There are two critical contraindications to using metformin: metabolic acidosis and renal dysfunction (if serum creatinine exceeds 1.5, renal functioning is under threat) (Woo & Robinson, 2019). Although lactic acidosis is rare, the patient should be attentive to such signs as appetite loss, stomach discomfort, and diarrhea. Considering this information, the recommended dosing of metformin for the patient remains 500 mg daily.

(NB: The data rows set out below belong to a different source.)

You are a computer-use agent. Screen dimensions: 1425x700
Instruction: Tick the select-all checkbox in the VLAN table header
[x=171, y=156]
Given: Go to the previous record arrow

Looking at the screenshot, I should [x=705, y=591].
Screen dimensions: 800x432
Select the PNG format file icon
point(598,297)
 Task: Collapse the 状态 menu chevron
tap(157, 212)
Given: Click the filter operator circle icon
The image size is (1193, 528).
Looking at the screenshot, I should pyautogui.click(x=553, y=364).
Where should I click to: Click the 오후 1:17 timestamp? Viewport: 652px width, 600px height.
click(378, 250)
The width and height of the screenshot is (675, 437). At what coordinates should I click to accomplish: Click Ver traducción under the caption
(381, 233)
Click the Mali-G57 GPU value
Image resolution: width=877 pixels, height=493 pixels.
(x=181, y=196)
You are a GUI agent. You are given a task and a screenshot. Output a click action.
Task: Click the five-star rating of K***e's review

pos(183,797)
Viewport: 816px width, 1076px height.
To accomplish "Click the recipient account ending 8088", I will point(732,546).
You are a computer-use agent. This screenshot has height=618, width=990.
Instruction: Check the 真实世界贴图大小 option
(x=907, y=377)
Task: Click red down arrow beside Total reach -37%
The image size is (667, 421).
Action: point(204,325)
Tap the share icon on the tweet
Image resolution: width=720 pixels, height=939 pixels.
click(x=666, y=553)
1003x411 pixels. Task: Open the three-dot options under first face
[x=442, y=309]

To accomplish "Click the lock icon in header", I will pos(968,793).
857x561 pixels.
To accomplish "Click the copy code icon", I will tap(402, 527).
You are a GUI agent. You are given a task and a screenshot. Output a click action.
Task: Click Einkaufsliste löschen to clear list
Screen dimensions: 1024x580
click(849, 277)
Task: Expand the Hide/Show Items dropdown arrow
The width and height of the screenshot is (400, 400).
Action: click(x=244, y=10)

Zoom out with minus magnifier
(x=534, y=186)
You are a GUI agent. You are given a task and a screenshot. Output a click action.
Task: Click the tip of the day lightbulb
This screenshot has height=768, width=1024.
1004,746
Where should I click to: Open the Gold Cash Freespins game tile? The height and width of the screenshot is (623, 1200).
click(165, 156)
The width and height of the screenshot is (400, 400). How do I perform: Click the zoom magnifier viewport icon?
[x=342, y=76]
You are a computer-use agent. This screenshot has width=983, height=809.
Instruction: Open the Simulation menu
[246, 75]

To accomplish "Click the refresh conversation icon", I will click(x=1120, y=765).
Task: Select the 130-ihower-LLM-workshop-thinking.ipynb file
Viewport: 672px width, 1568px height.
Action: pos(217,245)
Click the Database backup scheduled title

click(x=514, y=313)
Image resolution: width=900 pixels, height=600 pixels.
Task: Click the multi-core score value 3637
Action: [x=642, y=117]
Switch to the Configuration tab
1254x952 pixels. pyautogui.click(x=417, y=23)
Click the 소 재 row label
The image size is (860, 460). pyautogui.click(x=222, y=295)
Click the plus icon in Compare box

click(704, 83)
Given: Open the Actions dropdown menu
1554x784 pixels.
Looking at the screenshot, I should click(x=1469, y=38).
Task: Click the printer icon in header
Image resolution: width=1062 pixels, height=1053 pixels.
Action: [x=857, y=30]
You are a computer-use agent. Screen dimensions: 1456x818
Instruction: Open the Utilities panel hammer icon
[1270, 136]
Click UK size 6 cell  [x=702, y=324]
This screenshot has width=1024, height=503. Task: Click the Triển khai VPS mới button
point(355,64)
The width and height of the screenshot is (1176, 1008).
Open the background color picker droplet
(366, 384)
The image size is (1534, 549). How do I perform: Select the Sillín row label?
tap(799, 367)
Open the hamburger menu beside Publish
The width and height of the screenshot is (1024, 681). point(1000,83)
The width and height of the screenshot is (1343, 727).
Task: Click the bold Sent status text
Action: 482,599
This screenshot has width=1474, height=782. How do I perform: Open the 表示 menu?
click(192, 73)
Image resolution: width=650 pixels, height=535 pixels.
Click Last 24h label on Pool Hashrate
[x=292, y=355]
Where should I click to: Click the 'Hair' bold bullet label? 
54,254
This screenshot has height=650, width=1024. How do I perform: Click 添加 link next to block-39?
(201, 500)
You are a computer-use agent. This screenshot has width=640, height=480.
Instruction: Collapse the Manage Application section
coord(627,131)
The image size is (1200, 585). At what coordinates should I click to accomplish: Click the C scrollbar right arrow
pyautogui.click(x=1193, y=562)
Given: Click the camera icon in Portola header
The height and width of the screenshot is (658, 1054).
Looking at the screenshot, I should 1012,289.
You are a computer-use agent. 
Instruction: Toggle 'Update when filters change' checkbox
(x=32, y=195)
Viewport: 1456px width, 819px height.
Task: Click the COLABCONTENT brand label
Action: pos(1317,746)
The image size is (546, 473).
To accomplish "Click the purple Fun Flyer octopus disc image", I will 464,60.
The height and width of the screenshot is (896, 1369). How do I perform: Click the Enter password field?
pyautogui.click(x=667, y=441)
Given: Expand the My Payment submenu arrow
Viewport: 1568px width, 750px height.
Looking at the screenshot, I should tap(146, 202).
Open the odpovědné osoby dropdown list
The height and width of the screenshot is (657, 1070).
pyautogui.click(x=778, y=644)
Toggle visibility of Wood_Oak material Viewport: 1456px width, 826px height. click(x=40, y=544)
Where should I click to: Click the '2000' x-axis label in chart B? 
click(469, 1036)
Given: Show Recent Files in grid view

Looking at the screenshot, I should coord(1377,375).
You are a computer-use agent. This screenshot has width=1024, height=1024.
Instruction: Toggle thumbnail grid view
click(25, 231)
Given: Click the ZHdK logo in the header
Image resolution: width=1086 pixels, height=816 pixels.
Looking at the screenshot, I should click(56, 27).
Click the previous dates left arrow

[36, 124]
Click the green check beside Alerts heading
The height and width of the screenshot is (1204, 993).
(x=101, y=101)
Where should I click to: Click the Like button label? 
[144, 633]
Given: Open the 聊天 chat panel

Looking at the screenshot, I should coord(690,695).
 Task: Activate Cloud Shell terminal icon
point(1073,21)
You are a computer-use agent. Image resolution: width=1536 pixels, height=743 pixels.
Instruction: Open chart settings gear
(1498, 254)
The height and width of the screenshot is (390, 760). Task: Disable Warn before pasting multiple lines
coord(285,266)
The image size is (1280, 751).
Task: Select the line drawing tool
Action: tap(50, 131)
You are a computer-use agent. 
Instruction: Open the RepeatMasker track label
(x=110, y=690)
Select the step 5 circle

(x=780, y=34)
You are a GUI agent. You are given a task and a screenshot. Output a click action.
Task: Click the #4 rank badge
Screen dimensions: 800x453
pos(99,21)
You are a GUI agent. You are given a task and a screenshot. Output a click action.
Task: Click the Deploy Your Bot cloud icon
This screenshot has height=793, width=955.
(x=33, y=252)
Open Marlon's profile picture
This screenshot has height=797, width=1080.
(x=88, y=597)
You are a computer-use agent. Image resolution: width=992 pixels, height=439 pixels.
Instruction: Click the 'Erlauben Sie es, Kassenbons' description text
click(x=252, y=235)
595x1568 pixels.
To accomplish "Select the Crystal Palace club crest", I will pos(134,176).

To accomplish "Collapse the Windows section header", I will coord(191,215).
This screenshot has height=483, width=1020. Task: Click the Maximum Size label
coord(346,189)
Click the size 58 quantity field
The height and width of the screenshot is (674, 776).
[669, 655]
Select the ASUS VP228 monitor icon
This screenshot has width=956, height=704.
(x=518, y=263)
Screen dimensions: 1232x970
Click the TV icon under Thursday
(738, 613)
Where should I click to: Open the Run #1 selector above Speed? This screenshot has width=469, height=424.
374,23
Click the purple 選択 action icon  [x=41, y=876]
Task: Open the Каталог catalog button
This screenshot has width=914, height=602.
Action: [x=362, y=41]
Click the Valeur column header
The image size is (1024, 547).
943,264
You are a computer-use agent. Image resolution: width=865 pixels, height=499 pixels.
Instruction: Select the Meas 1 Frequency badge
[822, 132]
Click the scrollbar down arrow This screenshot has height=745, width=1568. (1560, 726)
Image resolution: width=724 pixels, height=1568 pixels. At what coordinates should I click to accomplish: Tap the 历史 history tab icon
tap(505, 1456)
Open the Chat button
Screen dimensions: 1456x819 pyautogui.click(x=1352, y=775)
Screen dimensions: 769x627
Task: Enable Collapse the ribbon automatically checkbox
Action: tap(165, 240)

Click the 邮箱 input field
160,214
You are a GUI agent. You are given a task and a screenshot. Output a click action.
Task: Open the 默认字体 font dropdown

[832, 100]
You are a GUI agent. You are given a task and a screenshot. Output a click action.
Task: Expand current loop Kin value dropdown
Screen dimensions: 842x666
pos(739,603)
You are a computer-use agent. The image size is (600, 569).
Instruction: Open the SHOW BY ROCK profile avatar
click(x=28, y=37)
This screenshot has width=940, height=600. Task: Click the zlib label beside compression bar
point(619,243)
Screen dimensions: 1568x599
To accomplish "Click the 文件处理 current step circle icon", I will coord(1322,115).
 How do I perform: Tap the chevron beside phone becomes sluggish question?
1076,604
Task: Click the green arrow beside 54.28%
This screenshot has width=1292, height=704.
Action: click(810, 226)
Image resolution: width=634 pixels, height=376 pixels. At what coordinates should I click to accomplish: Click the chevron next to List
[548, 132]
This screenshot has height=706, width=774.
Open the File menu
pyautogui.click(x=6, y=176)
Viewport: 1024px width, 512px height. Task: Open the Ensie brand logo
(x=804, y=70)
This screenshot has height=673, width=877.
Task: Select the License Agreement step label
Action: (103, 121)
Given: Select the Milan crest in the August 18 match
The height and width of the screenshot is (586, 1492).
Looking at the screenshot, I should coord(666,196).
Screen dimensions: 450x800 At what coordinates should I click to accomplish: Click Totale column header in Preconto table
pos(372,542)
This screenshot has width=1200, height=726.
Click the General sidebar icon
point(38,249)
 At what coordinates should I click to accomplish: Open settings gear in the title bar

EBP Guidelines and Pharmacokinetic Impact
Diabetes is a chronic disease that leads to multiple changes in the human body, including cardiovascular problems, kidney failure, and blindness. Peripheral neuropathy is observed in about 50% of adults with diabetes, depending on their age, weight, hypertension management, and smoking habits (Hicks & Selvin, 2019). There are many EPD guidelines to manage painful diabetic peripheral neuropathy. For example, the US Food and Drug Administration approves duloxetine and pregabalin but warns about the side effects of tricyclic antidepressants in diabetic patients (Hicks & Selvin, 2019).
The current patient can be prescribed gabapentin 300 mg daily for one week (Medscape, 2022). No severe interactions between gabapentin and metformin are observed, and effective seizure control is observed. The patient uses an albuterol inhaler but suffers from cough and shortness of breath. Compared to inhalers that require coordination, nebulizers deliver more accurate doses. It is also important to ensure that the required portion of albuterol is regularly taken every four hours. To manage his shortness of breath and productive cough, the patient has to stop smoking because this habit is dangerous for diabetic people.
Conclusion
In general, improving the awareness of pharmacokinetics and pharmacodynamics is a critical skill for all healthcare providers. There are many chronic conditions that cannot be treated, and their management affects other treatment courses. In the offered case, the patient is diabetic and poorly aware of his pharmacological treatment plan. He regularly smokes despite increased complaints of coughing and shortness of breath. He is recommended to continue taking metformin 500 mg, replace his albuterol inhaler with a nebulizer, and take gabapentin 300 mg to manage his tingling in the feet.
References
Hicks, C. W., & Selvin, E. (2019). Epidemiology of peripheral neuropathy and lower extremity disease in diabetes. Current Diabetes Reports, 19(10). Web.
Medscape. (2022). Gabapentin (Rx). Web.
Song, R. (2016). Mechanism of metformin: A tale of two sites. Diabetes Care, 39(2), 187–189. Web.
Woo, T. M., & Robinson, M. V. (2019). Pharmacotherapeutics for advanced practice nurse prescribers (5th ed.). F. A. Davis.